Il Vortice Polare si riorganizza
(TEMPOITALIA.IT) Nelle ultime settimane, la circolazione atmosferica a livello emisferico ha intrapreso un percorso decisamente chiaro, ovvero una ristrutturazione radicale del vortice polare che sta ponendo le basi per una fase meteorologica estremamente dinamica tra il Nord America e l’Europa. Ci troviamo di fronte a una manovra su scala planetaria, coerente con i segnali che provengono dalla stratosfera e che, storicamente, anticipano periodi di forte instabilità alle medie latitudini. Questo movimento preparatorio suggerisce che il mese di febbraio 2026 potrebbe essere ricordato per i suoi forti contrasti e per una spiccata severità climatica.
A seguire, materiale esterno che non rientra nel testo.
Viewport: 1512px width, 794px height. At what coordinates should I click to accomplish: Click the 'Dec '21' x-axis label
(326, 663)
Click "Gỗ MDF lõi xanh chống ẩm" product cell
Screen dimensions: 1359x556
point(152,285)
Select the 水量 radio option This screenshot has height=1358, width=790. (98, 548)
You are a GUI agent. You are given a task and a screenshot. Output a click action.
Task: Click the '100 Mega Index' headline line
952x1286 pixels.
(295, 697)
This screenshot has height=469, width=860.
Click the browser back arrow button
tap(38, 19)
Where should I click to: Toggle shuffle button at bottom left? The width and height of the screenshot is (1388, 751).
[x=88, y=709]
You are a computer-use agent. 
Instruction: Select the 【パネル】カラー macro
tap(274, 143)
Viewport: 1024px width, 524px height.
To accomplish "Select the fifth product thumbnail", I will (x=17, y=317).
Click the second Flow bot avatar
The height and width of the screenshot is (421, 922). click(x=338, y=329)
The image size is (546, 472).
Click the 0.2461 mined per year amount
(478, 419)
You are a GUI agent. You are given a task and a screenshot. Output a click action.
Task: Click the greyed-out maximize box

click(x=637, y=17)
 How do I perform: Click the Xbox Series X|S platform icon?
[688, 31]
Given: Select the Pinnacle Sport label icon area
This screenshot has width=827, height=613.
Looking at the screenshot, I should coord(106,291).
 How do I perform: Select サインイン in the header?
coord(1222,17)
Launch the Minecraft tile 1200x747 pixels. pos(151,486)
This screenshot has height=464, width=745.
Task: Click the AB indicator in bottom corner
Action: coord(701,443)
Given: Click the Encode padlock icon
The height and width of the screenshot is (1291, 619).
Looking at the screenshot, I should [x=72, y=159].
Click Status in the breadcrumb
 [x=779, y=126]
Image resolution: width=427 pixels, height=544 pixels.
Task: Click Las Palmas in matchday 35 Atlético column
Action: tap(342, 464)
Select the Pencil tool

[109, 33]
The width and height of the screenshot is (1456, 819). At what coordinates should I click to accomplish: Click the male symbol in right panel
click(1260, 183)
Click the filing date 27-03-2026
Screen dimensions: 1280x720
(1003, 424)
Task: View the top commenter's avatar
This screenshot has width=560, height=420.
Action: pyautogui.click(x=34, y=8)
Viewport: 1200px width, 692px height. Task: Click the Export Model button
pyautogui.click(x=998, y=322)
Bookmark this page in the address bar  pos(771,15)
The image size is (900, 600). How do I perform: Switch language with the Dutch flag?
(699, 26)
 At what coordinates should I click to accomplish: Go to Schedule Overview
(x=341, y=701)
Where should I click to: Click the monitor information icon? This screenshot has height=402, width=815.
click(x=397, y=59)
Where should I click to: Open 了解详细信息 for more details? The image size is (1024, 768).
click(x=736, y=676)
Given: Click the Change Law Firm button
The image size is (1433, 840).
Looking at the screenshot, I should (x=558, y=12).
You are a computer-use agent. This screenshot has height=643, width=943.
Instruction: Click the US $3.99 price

La stratosfera sotto pressione e i segnali di disturbo
Proprio tra la metà e la fine di gennaio, il vortice polare stratosferico si presenta in una forma allungata, disturbata e in una fase di progressivo indebolimento. Le proiezioni dei principali modelli numerici evidenziano un rallentamento del flusso zonale alle quote più elevate, accompagnato da un riscaldamento stratosferico di grande portata, tecnicamente noto come stratwarming, previsto tra la fine del mese corrente e l’inizio del prossimo. In alcuni scenari particolari, i venti zonali potrebbero persino invertire la loro direzione, una condizione che spesso coincide con un collasso strutturale della circolazione polare. Quando si verificano simili dinamiche, la statistica meteorologica insegna che gli effetti non rimangono confinati alle alte quote, ma aumentano la probabilità di blocchi anticiclonici tra la Groenlandia e l’Artico, favorendo la discesa di masse d’aria gelida verso le latitudini più basse.
Gli Stati Uniti nel mirino del gelo artico
La prima area geografica a risentire in modo diretto di questa complessa manovra è il continente americano. Tra la fine di gennaio e i primi giorni di febbraio, l’allungamento del vortice verso il territorio statunitense agevolerà l’afflusso di masse d’aria di origine artica sugli Stati Uniti centrali e orientali. Sono attesi diversi impulsi freddi in rapida successione, con la presenza di gelo diffuso, nevicate estese e condizioni di wind chill estremamente pericolose. In questo contesto, l’area nordamericana diventerà particolarmente vivace, alimentando sistemi di bassa pressione molto intensi, neve abbondante e pericolosi episodi di ghiaccio al suolo, frutto di contrasti termici davvero esasperati.
Gli effetti in Europa
Spostando l’attenzione sul settore dell’Oceano Atlantico e dell’Europa, l’impatto di queste dinamiche tende a manifestarsi con un certo ritardo temporale. Dopo un evento di riscaldamento stratosferico rilevante, occorrono solitamente dai 10 ai 20 giorni affinché il segnale si propaghi efficacemente verso la troposfera, ovvero lo strato dove avvengono i fenomeni meteo che viviamo quotidianamente. Le proiezioni di medio termine indicano già anomalie di pressione positive tra l’Islanda e la Groenlandia, con una fascia di basse pressioni che tende ad allungarsi verso il Vecchio Continente. Inizialmente, l’Europa potrebbe sperimentare una configurazione ibrida, con aria più fredda che lambisce il Nord Europa e le Isole Britanniche, mentre al centro-sud della penisola italiana le temperature potrebbero restare vicine alle medie del periodo. Tuttavia, successivamente, l’interazione tra l’aria artico-marittima e i serbatoi di freddo del continente europeo aprirà la porta a fasi estremamente dinamiche e termicamente estreme.
Una manovra atmosferica di lunga durata
Le simulazioni meteorologiche suggeriscono che questo segnale di instabilità possa persistere per gran parte del mese di febbraio, senza un rapido ritorno a una circolazione stabile. Ciò implica una manovra atmosferica duratura, caratterizzata da un’alternanza tra ondate di freddo e temporanee rimonte più miti, con un getto polare molto sinuoso e contrasti termici accentuati su tutto l’emisfero. In sintesi, il possibile cedimento del vortice polare rappresenta il propulsore di una fase di grande turbolenza: dopo il gelo intenso negli Stati Uniti, seguirà un coinvolgimento progressivo dell’Europa e dell’Italia. Non siamo di fronte a una previsione locale definita nei dettagli, ma a un quadro di rischio capace di ridefinire completamente il volto dell’inverno su vastissima scala.